§ Exercise:
The result should be the lines from the one holding "Instruction: Open the" to the final line of the records, retyped exactly.

§ Records from a collection:
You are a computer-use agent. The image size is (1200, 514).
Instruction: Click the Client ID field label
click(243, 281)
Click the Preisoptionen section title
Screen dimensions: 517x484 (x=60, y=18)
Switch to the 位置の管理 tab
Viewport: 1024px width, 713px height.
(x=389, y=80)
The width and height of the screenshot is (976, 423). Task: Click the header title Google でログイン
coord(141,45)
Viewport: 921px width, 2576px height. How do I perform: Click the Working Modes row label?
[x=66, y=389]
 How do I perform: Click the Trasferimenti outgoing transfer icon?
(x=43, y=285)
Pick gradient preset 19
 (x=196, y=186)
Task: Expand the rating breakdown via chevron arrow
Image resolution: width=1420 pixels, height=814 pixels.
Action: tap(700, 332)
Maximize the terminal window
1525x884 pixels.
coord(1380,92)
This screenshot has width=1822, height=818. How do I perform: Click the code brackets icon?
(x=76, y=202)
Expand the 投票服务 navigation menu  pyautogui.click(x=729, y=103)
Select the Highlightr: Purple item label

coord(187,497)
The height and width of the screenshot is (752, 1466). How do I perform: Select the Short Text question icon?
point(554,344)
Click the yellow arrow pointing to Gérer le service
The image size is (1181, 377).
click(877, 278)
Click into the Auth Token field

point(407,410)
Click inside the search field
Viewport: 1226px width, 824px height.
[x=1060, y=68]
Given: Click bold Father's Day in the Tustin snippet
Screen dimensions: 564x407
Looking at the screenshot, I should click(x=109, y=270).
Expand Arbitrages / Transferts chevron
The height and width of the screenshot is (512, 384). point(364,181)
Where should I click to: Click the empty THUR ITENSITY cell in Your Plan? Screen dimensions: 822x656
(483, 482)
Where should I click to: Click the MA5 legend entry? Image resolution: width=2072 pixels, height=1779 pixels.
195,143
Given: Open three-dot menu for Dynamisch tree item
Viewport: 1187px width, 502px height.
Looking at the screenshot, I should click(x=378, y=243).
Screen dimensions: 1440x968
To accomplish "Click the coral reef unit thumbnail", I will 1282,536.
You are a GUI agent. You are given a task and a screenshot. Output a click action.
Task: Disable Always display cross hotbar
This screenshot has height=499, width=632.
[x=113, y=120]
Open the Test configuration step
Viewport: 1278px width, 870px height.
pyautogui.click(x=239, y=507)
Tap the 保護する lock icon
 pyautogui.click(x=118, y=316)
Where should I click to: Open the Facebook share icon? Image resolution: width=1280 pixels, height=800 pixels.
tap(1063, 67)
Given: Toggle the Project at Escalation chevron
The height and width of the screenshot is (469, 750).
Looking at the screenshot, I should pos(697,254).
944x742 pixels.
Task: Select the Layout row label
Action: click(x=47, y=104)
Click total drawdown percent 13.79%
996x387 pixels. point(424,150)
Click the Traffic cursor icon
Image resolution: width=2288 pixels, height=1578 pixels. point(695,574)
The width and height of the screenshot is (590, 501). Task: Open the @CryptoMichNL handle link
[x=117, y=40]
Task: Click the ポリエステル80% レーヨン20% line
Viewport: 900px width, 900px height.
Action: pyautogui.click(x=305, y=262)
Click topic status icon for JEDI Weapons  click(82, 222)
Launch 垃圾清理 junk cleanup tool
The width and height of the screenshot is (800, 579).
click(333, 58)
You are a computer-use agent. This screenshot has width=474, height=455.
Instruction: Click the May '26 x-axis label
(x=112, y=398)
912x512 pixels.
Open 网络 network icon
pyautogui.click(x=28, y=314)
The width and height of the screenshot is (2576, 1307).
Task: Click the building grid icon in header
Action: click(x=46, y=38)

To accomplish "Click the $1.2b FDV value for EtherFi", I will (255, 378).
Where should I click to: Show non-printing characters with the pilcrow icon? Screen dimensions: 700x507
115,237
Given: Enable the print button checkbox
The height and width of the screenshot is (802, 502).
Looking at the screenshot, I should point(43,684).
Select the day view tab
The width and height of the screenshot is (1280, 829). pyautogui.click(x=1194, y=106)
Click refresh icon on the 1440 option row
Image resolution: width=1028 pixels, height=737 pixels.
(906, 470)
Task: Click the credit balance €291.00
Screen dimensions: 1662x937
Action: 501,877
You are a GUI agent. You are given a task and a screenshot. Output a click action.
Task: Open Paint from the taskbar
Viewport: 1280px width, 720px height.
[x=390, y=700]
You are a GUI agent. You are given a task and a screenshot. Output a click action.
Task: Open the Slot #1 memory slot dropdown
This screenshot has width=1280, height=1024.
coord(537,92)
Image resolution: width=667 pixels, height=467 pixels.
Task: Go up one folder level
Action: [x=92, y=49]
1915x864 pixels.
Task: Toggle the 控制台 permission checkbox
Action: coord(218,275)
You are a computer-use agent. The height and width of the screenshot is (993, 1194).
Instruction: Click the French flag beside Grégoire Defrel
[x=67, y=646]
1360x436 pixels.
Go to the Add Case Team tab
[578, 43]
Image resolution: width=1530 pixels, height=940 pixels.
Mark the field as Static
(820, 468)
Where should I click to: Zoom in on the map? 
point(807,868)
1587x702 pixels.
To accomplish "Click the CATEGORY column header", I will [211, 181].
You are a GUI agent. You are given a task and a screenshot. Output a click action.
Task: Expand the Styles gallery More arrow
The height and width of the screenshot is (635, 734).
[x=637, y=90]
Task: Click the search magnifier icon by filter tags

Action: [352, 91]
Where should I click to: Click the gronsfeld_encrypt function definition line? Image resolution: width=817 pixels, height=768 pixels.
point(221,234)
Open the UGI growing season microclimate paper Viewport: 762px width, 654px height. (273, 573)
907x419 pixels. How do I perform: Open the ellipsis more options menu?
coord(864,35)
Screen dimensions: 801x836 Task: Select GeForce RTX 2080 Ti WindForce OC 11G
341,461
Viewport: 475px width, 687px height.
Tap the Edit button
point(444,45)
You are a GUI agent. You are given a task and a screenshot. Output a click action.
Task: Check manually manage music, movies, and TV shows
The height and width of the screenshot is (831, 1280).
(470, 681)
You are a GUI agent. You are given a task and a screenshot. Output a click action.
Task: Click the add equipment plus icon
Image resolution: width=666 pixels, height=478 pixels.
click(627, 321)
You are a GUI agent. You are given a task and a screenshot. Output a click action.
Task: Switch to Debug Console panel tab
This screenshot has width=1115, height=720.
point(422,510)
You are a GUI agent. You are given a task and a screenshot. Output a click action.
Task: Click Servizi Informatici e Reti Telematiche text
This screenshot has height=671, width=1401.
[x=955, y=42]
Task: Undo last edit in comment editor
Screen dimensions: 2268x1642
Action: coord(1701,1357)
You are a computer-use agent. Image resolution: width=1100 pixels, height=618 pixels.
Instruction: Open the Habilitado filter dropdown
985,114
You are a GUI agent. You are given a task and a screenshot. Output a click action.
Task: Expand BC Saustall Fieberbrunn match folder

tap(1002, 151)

§ Response for this exercise:
Instruction: Open the Habilitado filter dropdown
985,114
You are a GUI agent. You are given a task and a screenshot. Output a click action.
Task: Expand BC Saustall Fieberbrunn match folder

tap(1002, 151)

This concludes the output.